### WORK REQUEST:
After locating the line with "1820x710 pixels." in the data that follows, return it and every later line exactly, up to and including the line with "Given: Click the word".

Pixel coordinate grounding data:
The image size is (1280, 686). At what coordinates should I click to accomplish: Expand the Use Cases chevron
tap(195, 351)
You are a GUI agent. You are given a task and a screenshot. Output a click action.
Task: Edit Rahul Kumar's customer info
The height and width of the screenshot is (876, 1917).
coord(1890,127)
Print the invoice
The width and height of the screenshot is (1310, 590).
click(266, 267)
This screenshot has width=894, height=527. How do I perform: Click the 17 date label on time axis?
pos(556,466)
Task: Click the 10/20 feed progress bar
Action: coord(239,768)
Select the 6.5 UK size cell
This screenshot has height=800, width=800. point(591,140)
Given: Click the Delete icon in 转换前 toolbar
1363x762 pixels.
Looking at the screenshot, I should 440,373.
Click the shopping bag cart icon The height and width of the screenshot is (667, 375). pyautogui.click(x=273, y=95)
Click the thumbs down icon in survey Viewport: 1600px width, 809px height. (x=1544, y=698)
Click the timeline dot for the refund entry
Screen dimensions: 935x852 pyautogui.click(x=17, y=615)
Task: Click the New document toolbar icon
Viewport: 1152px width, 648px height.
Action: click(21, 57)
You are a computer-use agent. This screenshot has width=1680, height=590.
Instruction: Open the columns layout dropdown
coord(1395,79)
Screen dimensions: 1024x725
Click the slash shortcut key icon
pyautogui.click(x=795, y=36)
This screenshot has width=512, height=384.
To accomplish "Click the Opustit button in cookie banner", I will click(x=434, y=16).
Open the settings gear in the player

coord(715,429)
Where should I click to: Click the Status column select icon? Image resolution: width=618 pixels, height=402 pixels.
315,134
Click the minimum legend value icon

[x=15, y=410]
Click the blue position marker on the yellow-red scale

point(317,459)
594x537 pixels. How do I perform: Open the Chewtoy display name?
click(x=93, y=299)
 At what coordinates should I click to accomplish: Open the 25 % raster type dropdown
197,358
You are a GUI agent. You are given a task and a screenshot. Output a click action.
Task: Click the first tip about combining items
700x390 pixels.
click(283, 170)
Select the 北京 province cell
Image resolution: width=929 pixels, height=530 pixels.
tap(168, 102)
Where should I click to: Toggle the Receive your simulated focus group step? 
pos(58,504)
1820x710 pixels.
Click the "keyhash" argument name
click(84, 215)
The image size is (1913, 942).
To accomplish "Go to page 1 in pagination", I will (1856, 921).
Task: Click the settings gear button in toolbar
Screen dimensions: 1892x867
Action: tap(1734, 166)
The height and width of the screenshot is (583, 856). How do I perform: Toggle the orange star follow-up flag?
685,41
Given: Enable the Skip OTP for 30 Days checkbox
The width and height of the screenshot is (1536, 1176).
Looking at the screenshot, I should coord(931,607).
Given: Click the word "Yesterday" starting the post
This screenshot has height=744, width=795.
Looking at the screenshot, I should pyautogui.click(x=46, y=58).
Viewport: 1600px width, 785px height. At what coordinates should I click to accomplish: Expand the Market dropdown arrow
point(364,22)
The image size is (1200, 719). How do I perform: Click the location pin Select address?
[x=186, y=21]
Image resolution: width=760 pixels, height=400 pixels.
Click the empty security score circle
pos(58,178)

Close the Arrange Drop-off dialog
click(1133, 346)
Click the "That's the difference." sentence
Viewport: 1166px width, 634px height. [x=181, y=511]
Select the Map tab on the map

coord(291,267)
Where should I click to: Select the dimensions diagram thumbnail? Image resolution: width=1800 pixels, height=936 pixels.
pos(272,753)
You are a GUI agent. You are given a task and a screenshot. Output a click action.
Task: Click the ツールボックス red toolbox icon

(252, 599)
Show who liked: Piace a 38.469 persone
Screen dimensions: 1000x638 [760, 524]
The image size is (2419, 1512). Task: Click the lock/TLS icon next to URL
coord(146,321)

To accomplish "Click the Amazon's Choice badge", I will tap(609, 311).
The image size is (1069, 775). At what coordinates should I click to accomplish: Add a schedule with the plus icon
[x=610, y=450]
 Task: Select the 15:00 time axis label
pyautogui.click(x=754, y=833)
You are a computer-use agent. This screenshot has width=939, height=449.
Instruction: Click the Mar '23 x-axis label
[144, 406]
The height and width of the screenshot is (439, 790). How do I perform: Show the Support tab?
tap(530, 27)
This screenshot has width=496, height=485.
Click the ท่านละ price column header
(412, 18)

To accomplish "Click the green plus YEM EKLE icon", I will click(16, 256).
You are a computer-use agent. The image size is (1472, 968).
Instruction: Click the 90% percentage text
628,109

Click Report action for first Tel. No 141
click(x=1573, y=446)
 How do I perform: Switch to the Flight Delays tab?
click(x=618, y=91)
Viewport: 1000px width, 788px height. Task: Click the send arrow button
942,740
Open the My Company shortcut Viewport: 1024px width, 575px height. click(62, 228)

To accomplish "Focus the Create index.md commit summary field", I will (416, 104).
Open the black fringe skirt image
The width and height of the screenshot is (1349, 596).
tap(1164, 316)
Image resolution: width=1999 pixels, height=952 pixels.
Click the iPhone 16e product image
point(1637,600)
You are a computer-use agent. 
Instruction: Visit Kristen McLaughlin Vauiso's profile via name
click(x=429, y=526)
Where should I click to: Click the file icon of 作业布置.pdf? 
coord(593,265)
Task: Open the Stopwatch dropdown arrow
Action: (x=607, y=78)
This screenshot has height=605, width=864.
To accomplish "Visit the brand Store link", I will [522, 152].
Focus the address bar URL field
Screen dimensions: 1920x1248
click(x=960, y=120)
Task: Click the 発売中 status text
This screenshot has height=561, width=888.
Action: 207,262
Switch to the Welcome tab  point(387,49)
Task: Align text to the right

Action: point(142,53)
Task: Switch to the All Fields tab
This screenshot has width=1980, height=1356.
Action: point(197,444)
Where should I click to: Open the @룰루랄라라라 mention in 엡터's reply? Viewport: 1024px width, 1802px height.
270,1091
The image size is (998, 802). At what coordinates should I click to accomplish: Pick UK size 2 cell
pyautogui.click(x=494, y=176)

### RESPONSE AREA:
1820x710 pixels.
Click the "keyhash" argument name
click(84, 215)
The image size is (1913, 942).
To accomplish "Go to page 1 in pagination", I will (1856, 921).
Task: Click the settings gear button in toolbar
Screen dimensions: 1892x867
Action: tap(1734, 166)
The height and width of the screenshot is (583, 856). How do I perform: Toggle the orange star follow-up flag?
685,41
Given: Enable the Skip OTP for 30 Days checkbox
The width and height of the screenshot is (1536, 1176).
Looking at the screenshot, I should coord(931,607).
Given: Click the word "Yesterday" starting the post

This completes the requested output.